**WHAT IS REQUIRED**
What is the number of lines in these records that hold the word "About"? Reply with that number alone.

**Stored records**
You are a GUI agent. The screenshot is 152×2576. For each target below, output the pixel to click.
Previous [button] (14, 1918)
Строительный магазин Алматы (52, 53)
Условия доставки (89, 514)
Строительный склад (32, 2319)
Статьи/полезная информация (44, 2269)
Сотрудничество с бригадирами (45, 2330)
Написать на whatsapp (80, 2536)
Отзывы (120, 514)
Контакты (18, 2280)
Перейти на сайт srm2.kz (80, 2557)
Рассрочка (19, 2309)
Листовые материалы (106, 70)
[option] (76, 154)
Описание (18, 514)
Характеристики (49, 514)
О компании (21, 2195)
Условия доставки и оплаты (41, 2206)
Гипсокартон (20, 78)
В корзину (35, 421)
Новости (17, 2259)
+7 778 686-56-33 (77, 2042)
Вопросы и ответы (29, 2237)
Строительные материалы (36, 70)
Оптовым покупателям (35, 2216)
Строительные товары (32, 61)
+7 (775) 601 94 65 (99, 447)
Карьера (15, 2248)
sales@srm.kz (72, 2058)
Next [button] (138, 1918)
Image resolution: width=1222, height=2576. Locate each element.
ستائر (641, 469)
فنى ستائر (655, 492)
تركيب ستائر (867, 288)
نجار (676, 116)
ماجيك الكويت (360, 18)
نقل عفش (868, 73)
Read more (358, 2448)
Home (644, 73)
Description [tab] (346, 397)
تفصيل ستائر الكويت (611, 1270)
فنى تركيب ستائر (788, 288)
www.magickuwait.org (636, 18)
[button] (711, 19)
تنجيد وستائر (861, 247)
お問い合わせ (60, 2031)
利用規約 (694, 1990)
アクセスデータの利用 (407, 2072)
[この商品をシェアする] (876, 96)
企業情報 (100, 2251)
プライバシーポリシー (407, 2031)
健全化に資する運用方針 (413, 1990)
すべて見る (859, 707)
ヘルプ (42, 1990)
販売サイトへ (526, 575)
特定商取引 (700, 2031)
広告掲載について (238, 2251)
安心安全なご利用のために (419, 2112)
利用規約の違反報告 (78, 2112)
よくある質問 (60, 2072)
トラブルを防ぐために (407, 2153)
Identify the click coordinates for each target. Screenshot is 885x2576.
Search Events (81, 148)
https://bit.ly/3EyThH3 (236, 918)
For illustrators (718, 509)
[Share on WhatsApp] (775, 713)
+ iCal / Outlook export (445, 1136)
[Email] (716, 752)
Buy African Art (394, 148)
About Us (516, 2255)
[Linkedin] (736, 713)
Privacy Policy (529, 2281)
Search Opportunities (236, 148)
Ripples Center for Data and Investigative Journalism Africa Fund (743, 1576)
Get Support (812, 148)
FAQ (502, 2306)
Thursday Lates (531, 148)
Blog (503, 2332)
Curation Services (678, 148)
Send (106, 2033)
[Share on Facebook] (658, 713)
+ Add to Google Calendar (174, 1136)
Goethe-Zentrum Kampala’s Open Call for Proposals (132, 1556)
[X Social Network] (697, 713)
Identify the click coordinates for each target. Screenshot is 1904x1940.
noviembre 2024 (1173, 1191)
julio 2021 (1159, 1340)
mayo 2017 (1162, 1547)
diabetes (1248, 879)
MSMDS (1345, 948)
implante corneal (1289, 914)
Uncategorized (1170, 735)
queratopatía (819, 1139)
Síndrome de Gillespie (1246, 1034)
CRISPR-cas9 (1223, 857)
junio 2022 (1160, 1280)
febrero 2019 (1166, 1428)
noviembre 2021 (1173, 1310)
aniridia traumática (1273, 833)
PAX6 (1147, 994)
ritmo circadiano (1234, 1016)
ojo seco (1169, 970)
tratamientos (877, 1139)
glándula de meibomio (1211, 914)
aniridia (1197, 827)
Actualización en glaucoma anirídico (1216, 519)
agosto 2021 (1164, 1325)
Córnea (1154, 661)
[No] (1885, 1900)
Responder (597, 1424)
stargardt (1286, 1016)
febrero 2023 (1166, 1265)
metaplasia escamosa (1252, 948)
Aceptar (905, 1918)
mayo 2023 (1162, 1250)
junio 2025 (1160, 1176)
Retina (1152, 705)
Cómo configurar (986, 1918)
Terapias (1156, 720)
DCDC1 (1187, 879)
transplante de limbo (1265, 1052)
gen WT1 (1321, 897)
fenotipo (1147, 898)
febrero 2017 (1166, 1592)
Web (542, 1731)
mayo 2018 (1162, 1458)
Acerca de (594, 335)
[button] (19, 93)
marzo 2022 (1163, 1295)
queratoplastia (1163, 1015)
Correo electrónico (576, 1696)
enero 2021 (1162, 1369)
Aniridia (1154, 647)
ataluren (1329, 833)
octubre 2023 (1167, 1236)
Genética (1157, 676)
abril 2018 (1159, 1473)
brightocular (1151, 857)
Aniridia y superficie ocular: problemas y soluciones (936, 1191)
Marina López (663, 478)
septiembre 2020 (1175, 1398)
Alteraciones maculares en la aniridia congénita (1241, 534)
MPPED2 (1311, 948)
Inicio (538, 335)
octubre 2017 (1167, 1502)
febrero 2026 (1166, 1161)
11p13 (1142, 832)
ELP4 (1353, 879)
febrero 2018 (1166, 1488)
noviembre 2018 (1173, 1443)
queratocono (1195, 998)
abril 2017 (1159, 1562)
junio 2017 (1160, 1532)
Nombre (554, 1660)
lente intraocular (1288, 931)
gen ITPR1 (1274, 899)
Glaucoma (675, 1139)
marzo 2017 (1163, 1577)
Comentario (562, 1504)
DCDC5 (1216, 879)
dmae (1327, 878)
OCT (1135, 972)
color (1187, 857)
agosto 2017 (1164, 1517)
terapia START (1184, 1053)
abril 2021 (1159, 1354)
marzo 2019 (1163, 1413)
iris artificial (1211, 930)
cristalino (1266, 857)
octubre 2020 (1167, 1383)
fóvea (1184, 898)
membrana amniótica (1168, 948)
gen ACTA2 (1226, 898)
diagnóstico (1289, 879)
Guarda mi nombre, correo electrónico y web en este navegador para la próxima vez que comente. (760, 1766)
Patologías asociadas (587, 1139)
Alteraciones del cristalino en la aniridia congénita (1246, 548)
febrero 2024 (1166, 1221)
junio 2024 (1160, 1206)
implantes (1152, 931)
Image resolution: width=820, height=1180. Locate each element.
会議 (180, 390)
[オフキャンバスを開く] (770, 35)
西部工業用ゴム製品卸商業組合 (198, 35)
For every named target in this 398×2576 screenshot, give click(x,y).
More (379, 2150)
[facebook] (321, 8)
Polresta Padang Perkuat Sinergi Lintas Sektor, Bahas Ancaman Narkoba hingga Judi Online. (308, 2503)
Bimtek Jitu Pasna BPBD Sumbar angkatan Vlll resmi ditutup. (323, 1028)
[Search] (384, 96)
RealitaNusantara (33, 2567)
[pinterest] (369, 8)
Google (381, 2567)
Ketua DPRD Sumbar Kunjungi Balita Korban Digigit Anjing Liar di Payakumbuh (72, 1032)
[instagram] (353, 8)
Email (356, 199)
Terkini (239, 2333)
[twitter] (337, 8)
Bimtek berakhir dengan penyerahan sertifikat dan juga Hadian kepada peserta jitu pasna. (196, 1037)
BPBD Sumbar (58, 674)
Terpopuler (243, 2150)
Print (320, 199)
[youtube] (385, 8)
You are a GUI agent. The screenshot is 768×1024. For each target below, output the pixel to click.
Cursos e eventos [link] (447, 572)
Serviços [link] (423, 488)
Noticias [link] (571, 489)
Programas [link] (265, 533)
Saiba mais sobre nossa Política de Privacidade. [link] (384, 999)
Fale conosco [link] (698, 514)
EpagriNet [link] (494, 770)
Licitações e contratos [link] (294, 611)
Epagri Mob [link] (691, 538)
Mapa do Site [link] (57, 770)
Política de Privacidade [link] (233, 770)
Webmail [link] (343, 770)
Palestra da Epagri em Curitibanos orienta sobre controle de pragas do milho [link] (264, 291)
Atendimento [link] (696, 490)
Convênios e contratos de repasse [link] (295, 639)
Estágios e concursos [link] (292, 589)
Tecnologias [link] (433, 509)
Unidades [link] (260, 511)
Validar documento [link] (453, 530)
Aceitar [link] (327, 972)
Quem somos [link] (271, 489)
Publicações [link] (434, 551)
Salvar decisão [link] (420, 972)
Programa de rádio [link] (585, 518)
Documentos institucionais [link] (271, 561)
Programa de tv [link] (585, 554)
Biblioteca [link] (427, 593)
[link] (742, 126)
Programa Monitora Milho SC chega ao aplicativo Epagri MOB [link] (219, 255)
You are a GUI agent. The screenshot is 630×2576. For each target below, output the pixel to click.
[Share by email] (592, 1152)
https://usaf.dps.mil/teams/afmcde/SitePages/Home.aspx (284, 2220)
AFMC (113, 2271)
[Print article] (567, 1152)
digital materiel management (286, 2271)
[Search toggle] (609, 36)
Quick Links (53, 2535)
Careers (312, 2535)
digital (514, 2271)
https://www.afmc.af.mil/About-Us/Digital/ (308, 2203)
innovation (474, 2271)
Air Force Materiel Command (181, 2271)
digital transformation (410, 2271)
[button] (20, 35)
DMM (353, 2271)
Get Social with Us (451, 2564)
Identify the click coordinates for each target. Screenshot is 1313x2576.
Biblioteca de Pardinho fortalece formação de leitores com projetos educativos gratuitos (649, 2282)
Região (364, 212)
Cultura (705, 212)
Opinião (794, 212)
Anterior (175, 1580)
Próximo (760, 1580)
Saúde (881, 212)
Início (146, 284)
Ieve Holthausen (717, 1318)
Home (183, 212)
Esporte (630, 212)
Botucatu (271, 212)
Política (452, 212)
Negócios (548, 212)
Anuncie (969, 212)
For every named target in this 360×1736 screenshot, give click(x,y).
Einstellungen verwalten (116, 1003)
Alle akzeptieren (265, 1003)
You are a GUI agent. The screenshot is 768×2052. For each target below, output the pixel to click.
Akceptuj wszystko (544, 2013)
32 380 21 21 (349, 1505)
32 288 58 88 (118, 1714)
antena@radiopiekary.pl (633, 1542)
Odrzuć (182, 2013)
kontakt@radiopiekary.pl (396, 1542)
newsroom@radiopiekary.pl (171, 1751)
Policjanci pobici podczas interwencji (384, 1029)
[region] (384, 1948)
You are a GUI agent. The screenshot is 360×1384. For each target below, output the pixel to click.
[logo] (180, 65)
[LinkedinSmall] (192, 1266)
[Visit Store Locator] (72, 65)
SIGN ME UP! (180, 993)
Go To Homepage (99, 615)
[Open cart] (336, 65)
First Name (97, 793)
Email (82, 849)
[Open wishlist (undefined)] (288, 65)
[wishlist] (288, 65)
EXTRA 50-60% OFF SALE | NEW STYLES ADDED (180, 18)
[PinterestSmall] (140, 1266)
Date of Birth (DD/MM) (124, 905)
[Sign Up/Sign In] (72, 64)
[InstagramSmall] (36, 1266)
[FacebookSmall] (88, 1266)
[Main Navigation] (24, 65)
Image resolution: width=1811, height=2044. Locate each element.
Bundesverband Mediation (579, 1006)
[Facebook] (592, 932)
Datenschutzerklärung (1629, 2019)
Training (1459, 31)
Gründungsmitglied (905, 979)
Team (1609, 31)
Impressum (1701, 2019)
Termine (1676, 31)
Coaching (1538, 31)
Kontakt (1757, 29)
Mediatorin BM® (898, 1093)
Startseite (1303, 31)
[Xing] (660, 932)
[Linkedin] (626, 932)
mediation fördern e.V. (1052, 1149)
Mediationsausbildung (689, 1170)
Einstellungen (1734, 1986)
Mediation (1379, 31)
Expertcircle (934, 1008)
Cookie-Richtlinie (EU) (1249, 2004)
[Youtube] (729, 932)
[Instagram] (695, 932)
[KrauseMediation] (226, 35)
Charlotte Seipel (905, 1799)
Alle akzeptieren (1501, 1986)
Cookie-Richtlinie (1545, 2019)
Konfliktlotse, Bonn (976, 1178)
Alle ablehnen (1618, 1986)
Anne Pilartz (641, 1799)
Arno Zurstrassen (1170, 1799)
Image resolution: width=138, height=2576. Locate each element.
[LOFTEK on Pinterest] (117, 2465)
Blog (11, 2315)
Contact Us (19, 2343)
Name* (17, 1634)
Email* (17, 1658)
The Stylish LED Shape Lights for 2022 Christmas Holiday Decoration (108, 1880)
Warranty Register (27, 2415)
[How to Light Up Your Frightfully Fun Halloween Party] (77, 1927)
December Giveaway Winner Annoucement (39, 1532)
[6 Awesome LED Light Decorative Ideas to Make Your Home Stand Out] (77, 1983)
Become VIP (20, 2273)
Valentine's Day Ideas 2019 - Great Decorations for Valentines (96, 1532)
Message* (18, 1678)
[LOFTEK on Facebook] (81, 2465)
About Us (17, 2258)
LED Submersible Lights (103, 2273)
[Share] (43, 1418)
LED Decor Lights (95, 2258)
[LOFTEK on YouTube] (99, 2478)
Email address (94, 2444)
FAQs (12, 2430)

**ANSWER SPACE**
3